The Mechanics of Optimization

Gradient Descent works by iteratively updating model parameters to minimize the error. We start with random weights and calculate the gradient — the direction that increases the error the fastest. By taking a step in the opposite direction (the negative gradient), we move toward lower error. The size of this step is crucial. If the step is too large, we might overshoot the valley floor and end up on the other side, potentially climbing higher. If the step is too small, we will take an eternity to reach the bottom, and we might get stuck in a shallow "puddle" (a local minimum) that isn't the true bottom of the valley.

Challenges in High-Dimensional Landscapes

In real-world machine learning, we aren't just dealing with a two-dimensional mountain; we are dealing with thousands or millions of dimensions. The "landscape" of a deep neural network is incredibly complex, filled with plateaus, narrow canyons, and saddle points. A saddle point is a region where the gradient is zero, but it is not a minimum; it is a point where the slope flattens out. Standard Gradient Descent often struggles here because the gradient becomes very small, causing the training process to stall. This is why we use advanced techniques like momentum, which helps the optimizer "roll" through flat regions by accumulating velocity from previous steps, effectively pushing the model through areas where the gradient is weak.

Common Pitfalls

"Gradient descent always finds the global minimum." False — it is a local optimizer.

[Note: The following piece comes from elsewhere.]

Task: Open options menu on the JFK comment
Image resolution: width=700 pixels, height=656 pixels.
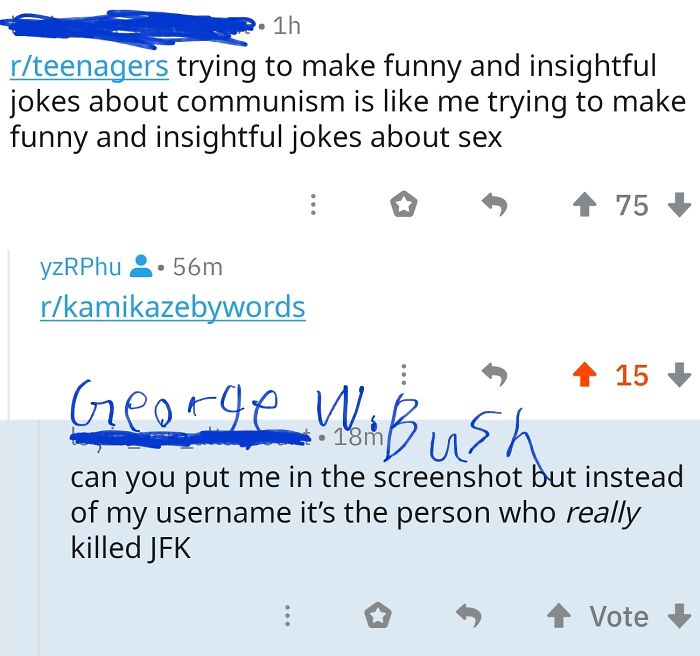Action: (x=288, y=616)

In non-convex landscapes it can get stuck in a local minimum or saddle point, which is why techniques like random restarts or momentum are used.
"A smaller learning rate is always better." Not true. Too small and the model trains agonizingly slowly and may get stuck in a local minimum that a larger step could have jumped over.
"The gradient is the same as the cost." The gradient is the derivative of the cost function. The cost tells you how bad the model is; the gradient tells you how to change parameters to improve it.
"You only need to set the learning rate once." Modern practice uses learning rate schedulers that reduce the rate over time — large steps early, fine-tuning near convergence.

Sample Code

Gradient Descent on a simple linear regression problem using NumPy:

Python

import numpy as np

# Data: y = 4 + 3x  (intercept=4, slope=3)
X = 2 * np.random.rand(100, 1)
y = 4 + 3 * X + np.random.randn(100, 1)

# Parameters
theta = np.random.randn(2, 1)  # Random initialization
learning_rate = 0.1
iterations = 1000
m = len(X)

# Add bias term (x0 = 1)
X_b = np.c_[np.ones((100, 1)), X]

for iteration in range(iterations):
    gradients = 2/m * X_b.T.dot(X_b.dot(theta) - y)
    theta = theta - learning_rate * gradients

print(f"Final parameters: {theta.flatten()}")
# Output: Final parameters: [4.023, 2.981] (approximate)

Key Terms

Cost Function

A formula that quantifies the error between the model's predictions and actual targets — the "objective" the optimizer seeks to minimize.

Gradient

A vector of partial derivatives pointing in the direction of steepest increase. We move in the negative direction to reduce the cost function.

Learning Rate

A scalar hyperparameter controlling how much we adjust model weights with respect to the gradient — the "step size" per iteration.

Convergence

The state where the cost function is no longer decreasing significantly and model parameters are considered optimized.

Local Minima

A point lower than all surrounding points but not the absolute lowest. Gradient descent can get trapped here.

Hyperparameter

A configuration value external to the model that must be set before training begins, such as the learning rate or batch size.

Epoch

One complete pass through the entire training dataset. Multiple epochs are usually required for the model to learn effectively.